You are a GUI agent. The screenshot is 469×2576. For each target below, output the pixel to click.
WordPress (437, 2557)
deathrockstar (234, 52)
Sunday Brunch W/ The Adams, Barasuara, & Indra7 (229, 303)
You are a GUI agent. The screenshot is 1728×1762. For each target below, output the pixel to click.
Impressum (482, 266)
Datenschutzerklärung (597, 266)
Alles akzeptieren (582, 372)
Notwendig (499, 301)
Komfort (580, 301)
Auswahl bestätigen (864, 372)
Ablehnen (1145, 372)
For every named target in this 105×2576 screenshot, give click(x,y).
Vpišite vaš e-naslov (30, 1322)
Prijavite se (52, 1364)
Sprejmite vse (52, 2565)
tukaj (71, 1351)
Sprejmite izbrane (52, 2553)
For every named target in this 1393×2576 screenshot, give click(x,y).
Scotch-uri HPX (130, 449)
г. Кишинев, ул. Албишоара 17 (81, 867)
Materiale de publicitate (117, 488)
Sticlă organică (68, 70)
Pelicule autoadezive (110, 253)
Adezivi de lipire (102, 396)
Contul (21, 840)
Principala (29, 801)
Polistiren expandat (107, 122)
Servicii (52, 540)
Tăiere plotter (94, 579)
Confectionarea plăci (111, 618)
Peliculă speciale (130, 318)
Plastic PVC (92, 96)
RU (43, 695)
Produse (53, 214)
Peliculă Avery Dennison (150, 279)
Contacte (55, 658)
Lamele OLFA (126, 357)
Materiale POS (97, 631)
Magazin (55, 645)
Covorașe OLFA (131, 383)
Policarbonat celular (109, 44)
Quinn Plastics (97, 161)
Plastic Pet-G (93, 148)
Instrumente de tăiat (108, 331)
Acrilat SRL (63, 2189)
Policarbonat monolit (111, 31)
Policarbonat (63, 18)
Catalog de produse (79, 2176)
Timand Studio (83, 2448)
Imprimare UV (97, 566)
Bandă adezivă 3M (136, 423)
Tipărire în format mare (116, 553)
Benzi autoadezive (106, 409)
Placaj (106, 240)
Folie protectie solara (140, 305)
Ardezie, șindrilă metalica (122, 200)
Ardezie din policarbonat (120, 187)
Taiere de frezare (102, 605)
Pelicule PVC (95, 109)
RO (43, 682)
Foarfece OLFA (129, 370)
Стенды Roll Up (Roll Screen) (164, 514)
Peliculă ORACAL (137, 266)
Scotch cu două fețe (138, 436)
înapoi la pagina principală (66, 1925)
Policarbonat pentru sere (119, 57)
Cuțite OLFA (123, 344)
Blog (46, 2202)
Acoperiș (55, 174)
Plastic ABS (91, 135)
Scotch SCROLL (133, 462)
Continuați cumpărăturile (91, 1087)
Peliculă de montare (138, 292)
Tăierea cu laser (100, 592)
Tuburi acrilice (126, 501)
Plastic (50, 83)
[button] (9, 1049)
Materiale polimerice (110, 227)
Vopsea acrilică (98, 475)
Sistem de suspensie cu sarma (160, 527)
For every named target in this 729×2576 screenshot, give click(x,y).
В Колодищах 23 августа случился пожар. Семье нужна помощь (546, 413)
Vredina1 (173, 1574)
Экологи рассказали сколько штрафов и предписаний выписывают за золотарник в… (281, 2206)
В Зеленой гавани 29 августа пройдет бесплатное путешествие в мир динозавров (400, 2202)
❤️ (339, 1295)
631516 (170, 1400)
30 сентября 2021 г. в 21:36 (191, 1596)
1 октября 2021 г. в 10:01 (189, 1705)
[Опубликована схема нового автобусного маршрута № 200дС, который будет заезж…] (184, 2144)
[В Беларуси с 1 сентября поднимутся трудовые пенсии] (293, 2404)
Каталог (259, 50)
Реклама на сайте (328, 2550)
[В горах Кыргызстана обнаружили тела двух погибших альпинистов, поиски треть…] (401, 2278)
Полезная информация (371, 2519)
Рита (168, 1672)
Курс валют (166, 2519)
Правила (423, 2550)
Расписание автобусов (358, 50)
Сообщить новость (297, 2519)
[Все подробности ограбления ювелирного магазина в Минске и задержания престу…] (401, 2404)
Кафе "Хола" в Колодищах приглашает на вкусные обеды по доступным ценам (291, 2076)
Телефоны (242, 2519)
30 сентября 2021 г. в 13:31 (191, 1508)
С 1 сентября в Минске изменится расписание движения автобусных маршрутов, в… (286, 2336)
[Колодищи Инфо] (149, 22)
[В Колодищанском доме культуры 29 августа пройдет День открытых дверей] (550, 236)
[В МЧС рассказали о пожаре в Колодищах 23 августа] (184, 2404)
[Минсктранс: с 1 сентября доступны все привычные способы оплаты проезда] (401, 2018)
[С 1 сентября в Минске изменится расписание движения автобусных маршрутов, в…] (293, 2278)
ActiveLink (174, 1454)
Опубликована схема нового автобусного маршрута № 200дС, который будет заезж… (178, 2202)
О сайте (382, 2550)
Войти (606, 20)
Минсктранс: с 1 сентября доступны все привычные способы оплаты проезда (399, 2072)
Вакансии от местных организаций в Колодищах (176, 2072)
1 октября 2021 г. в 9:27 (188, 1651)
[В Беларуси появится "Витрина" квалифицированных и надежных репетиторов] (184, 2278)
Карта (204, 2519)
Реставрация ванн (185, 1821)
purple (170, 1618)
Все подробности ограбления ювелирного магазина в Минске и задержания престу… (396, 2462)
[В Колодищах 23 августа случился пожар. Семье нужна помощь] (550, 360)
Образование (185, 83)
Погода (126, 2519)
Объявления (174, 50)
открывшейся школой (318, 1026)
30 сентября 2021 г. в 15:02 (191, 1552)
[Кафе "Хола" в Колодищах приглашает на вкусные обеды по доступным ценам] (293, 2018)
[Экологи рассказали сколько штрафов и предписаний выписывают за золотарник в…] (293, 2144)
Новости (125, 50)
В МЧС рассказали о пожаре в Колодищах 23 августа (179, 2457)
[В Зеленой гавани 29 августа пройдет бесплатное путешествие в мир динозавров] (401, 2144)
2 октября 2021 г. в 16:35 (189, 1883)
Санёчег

**What to produce:** Find each line in the listing above that contains "магазина", and copy that line.

**Solution to the exercise:**
[Все подробности ограбления ювелирного магазина в Минске и задержания престу…] (401, 2404)
Все подробности ограбления ювелирного магазина в Минске и задержания престу… (396, 2462)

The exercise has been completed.